* **Work instructions**
Among the entries below, one stretch runs from the line that contains "1568x758 pixels. Task: Click" through the line that contains "Task: Click the Total column header". Repeat that stretch exactly, ends included, and only that.

Stored items:

=======

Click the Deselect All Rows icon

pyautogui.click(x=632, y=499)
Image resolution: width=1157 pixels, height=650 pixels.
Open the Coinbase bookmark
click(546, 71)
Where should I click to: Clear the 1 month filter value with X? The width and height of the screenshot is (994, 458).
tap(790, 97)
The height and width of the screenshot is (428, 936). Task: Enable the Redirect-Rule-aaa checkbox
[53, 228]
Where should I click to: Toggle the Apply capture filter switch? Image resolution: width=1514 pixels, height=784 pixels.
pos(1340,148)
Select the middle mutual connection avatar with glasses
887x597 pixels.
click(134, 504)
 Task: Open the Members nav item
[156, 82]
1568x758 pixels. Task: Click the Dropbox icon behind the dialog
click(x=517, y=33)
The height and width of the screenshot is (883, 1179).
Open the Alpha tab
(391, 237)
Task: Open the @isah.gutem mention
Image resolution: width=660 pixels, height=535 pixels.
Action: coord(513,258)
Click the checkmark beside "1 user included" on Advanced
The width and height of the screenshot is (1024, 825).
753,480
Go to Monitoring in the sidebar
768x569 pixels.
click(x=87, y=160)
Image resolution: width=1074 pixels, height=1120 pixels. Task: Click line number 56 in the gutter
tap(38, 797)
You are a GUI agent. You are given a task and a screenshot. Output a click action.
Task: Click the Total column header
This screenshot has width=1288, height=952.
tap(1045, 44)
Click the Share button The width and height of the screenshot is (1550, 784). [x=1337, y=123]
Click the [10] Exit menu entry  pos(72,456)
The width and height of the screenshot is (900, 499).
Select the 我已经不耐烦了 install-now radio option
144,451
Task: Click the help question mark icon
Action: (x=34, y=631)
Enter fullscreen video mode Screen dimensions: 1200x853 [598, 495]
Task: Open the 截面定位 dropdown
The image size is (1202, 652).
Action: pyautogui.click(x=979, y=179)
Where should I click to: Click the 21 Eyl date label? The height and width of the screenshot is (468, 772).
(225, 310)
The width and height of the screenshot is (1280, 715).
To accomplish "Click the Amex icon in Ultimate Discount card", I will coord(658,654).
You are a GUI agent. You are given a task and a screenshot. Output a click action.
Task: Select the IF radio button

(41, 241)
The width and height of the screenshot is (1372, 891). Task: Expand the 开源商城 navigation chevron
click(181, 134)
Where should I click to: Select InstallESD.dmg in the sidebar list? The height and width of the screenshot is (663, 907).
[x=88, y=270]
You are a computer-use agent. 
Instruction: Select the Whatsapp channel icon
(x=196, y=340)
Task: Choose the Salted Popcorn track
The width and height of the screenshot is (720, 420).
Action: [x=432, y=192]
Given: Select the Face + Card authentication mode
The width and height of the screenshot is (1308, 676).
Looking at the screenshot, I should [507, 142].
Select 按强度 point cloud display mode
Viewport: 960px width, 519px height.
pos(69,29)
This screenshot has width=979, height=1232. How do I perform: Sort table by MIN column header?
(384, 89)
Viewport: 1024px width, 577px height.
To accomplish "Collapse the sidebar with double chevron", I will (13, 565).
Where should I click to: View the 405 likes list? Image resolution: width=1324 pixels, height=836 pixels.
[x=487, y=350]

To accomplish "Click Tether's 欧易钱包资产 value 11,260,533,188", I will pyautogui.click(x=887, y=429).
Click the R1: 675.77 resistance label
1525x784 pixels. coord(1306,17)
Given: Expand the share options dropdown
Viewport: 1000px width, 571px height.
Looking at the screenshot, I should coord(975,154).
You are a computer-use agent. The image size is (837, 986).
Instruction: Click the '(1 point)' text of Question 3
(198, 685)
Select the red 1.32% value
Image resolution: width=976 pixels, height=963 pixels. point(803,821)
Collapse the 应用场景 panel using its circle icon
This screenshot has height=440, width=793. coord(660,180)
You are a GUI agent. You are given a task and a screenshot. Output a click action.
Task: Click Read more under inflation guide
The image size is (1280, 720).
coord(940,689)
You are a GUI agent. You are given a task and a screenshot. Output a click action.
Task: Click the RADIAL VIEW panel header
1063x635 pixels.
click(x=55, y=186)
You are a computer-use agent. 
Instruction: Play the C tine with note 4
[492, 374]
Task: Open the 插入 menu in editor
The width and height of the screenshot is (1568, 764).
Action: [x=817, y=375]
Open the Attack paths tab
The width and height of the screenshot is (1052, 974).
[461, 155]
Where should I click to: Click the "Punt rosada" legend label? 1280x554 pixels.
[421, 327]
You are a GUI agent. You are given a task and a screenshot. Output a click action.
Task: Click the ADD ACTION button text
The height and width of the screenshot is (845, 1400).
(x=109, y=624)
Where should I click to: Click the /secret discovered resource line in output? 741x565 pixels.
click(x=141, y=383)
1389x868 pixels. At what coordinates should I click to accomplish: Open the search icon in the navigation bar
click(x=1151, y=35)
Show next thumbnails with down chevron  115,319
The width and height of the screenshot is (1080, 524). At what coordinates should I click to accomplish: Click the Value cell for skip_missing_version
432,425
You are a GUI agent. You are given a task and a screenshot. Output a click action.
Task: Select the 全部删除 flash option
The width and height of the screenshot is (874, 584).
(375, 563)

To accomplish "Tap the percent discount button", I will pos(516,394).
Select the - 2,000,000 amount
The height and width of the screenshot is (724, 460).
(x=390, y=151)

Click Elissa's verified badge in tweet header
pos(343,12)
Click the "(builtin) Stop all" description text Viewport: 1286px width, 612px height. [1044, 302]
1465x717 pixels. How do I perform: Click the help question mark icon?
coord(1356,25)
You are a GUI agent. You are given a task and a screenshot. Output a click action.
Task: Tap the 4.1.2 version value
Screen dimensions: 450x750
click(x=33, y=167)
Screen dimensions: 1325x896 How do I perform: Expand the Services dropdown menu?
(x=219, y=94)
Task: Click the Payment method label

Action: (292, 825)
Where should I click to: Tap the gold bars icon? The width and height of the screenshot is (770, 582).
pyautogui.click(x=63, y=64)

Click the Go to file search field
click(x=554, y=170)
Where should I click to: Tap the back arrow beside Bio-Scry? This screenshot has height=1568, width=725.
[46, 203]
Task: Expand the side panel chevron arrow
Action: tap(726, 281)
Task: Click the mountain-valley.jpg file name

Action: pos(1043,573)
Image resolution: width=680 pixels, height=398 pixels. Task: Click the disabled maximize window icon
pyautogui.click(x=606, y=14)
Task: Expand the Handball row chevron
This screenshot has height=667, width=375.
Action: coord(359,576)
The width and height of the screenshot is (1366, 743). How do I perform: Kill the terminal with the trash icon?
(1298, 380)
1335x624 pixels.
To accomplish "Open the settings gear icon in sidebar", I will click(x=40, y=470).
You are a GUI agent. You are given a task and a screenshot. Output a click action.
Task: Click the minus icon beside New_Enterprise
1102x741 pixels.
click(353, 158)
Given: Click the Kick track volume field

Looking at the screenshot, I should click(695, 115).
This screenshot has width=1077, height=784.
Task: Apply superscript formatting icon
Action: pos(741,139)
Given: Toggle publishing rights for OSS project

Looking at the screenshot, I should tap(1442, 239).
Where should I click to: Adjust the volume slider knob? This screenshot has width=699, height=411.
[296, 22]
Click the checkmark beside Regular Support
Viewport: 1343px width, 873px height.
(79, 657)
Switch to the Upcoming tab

=======

* **Response**
1568x758 pixels. Task: Click the Dropbox icon behind the dialog
click(x=517, y=33)
The height and width of the screenshot is (883, 1179).
Open the Alpha tab
(391, 237)
Task: Open the @isah.gutem mention
Image resolution: width=660 pixels, height=535 pixels.
Action: coord(513,258)
Click the checkmark beside "1 user included" on Advanced
The width and height of the screenshot is (1024, 825).
753,480
Go to Monitoring in the sidebar
768x569 pixels.
click(x=87, y=160)
Image resolution: width=1074 pixels, height=1120 pixels. Task: Click line number 56 in the gutter
tap(38, 797)
You are a GUI agent. You are given a task and a screenshot. Output a click action.
Task: Click the Total column header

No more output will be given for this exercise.